### Records supplied
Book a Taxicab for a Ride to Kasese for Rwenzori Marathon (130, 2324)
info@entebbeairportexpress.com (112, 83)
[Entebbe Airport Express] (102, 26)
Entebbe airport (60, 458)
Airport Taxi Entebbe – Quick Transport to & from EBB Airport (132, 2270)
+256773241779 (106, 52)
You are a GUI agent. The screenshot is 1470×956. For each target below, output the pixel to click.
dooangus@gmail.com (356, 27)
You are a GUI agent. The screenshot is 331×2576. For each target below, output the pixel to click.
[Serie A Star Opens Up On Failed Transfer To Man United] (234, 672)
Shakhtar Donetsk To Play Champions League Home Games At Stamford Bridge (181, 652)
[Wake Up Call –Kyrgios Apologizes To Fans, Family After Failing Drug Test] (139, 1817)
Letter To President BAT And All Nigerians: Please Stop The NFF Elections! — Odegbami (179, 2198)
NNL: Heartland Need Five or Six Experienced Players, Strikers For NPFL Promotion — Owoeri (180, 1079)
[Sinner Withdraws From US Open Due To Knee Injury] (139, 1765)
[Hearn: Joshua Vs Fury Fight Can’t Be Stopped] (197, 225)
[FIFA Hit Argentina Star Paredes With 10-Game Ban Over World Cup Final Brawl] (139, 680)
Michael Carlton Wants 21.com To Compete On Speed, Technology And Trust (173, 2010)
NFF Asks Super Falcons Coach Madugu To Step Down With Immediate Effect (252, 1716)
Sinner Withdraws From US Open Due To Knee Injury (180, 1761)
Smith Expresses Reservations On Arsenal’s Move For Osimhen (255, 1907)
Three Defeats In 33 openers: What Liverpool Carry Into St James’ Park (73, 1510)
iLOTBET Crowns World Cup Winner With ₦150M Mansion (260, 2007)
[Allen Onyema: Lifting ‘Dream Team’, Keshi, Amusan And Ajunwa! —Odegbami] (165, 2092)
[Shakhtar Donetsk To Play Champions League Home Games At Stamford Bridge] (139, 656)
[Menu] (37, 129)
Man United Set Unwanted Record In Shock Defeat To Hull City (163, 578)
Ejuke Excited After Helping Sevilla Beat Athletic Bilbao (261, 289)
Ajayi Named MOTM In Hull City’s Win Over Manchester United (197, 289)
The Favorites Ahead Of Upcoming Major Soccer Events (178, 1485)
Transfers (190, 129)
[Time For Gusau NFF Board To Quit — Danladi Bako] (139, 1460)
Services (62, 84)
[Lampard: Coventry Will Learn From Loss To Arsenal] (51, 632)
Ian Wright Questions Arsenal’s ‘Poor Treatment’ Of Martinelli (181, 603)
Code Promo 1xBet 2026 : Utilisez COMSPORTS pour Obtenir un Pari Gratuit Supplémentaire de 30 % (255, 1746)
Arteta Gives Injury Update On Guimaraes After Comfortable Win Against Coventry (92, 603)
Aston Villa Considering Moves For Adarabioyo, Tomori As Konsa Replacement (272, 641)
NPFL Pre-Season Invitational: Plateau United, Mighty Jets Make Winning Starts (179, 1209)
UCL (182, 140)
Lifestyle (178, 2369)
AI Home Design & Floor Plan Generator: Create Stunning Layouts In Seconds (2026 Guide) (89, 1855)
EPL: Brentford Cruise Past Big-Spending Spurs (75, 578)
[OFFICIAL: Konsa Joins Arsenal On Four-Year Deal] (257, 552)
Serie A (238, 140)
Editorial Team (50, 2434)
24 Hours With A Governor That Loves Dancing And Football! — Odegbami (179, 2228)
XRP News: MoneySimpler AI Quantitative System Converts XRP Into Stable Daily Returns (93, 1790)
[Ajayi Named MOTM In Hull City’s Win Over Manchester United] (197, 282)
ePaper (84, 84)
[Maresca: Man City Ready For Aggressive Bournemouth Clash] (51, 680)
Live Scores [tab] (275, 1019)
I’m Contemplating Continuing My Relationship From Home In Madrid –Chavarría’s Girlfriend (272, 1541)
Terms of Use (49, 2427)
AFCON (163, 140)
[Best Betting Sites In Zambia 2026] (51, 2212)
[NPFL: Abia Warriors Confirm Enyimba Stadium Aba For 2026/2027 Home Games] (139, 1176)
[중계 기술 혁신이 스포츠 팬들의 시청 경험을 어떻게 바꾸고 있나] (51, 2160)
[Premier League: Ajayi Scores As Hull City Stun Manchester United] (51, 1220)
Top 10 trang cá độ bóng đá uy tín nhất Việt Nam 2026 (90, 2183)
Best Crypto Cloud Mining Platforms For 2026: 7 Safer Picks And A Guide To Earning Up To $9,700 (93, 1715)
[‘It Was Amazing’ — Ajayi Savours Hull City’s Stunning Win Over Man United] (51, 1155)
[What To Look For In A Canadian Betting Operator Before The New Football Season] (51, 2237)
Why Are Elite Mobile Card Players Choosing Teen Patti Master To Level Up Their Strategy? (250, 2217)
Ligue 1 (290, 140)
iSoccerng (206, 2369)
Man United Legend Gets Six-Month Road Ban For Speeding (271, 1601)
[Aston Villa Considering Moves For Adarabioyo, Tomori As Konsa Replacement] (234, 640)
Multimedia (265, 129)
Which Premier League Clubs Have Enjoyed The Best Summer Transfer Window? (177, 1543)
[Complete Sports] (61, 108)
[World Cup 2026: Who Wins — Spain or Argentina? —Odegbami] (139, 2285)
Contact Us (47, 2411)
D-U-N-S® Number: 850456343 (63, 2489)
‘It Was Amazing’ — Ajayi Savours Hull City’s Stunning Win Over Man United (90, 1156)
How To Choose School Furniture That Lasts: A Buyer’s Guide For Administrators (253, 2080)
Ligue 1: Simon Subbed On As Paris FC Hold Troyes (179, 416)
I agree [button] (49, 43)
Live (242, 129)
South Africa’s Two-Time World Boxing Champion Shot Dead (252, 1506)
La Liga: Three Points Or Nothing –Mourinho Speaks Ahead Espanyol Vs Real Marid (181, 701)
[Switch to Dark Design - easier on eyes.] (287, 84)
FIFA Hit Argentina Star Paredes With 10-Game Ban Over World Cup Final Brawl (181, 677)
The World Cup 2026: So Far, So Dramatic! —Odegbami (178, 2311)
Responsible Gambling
######
→ Work task:
Whenever a line of the material above contains the string "Games", copy that line out.

→ Solution below:
Shakhtar Donetsk To Play Champions League Home Games At Stamford Bridge (181, 652)
[Shakhtar Donetsk To Play Champions League Home Games At Stamford Bridge] (139, 656)
[NPFL: Abia Warriors Confirm Enyimba Stadium Aba For 2026/2027 Home Games] (139, 1176)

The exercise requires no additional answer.